En consecuencia, grande castigo amenaza a los desidiosos. Así como los judíos por no haber acudido al banquete con eso injuriaron al rey, así también hiciste tú con entregarte a una vida de corrupción. Porque entrar con los vestidos sucios equivale a tener que salir de ahí por la vida impura. Por lo cual dice: que el que así entró, quedó mudo, y no tuvo palabras. ¿Adviertes cómo, aun cuando tan clara sea la falta, no se aplica el castigo hasta que el mismo pecador pronuncia la sentencia? En no poder responder, ya se condenaba a sí mismo y así es arrastrado a penas tremendas. Pero cuando oyes hablar de tinieblas, no pienses que ese es el castigo a que se le condena y que únicamente se le lleva a un lugar oscuro; sino a uno en donde hay llanto y rechinar de dientes, lo que indica dolores insoportables.

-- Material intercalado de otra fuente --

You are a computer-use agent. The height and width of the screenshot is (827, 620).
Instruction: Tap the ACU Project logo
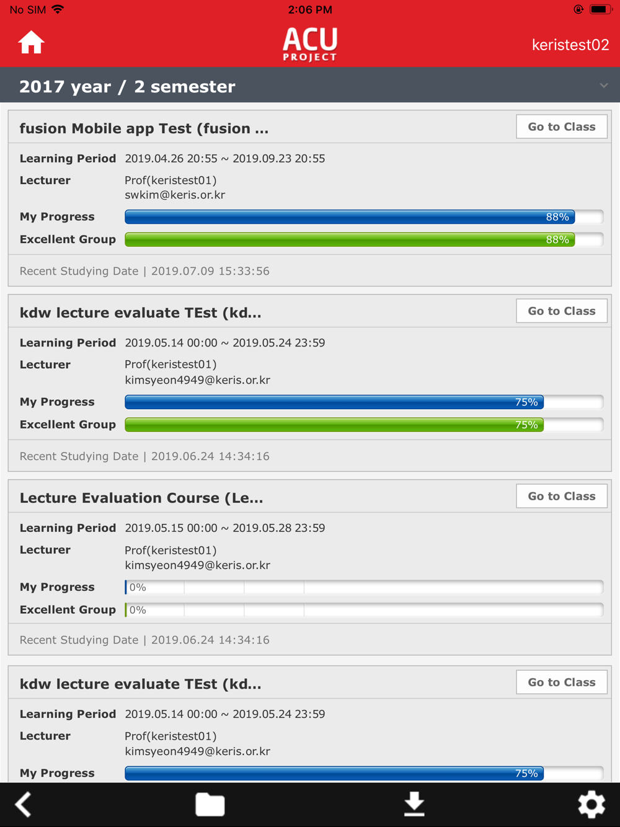pos(310,44)
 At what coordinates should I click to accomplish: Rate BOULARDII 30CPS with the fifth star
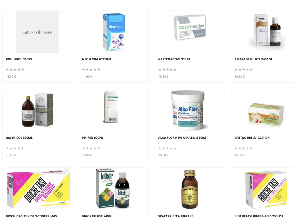(x=22, y=70)
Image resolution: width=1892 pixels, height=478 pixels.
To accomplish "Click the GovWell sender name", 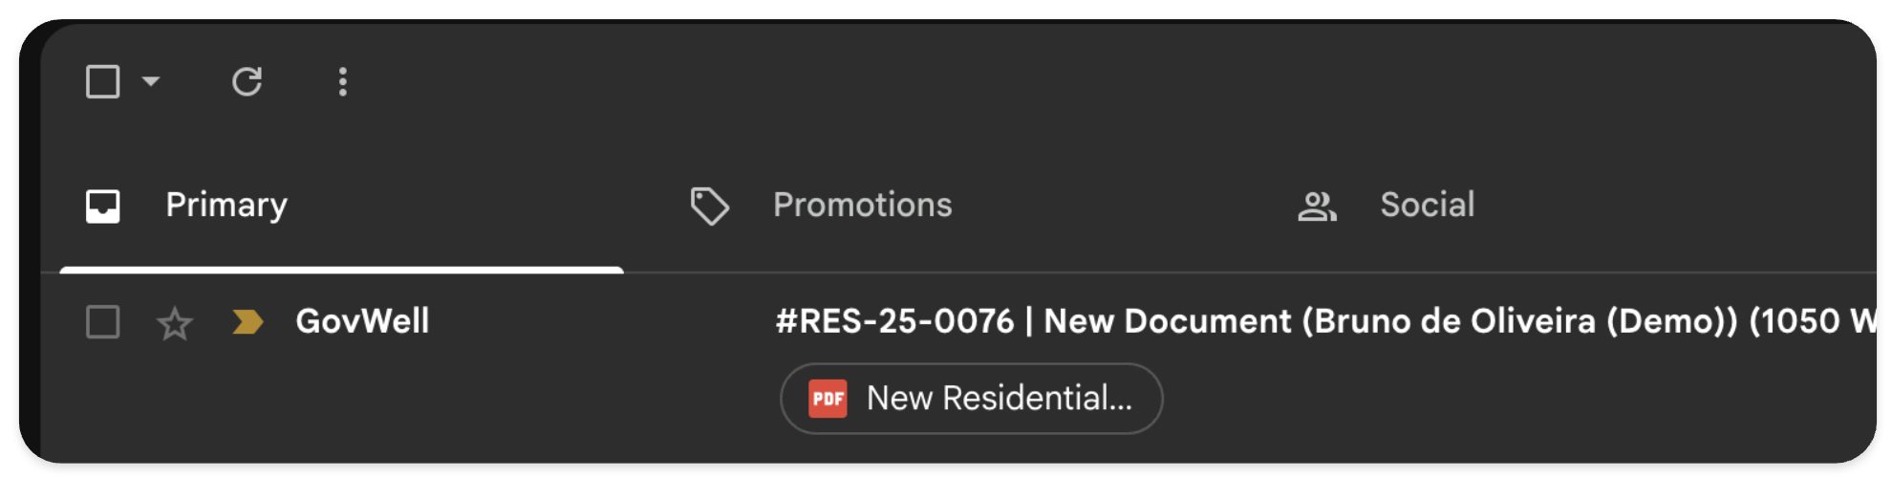I will point(362,321).
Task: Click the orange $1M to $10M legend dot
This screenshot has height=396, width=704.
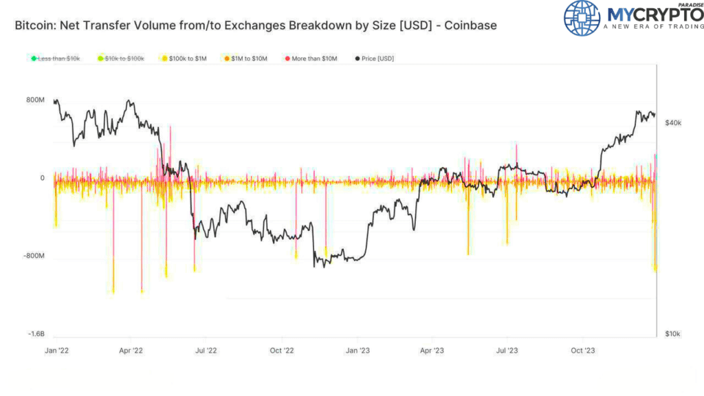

Oíd esto todos vosotros los que participáis de los sagrados misterios y habéis sido llamados al banquete, pero venís vestidos con los sucios ropajes de las malas obras. Oíd de dónde habéis sido llamados: de las encrucijadas. Y ¿cuáles erais? Cojos y ciegos del alma, lo cual es una ceguera peor que la corporal. Reverenciad la benignidad del que os ha llamado y que nadie se llegue con los vestidos sucios, sino que cada uno de nosotros asee su vestido, digo el vestido del alma. Oídlo, oh mujeres; oídlo, oh varones. No necesitáis de esos vestidos esmaltados de oro con que se adorna nuestro exterior, sino de los otros que adornan nuestro interior. Pero mientras nos apegamos a aquéllos, es difícil revestirnos de esos otros. No podemos engalanar juntamente el cuerpo y el alma. No podemos, ciertamente no podemos servir al mismo tiempo a las riquezas y obedecer a Cristo como se debe. Echemos de nosotros tan pesada tiranía. (Homilías sobre el ev. de san Mateo. De la Homilía 68).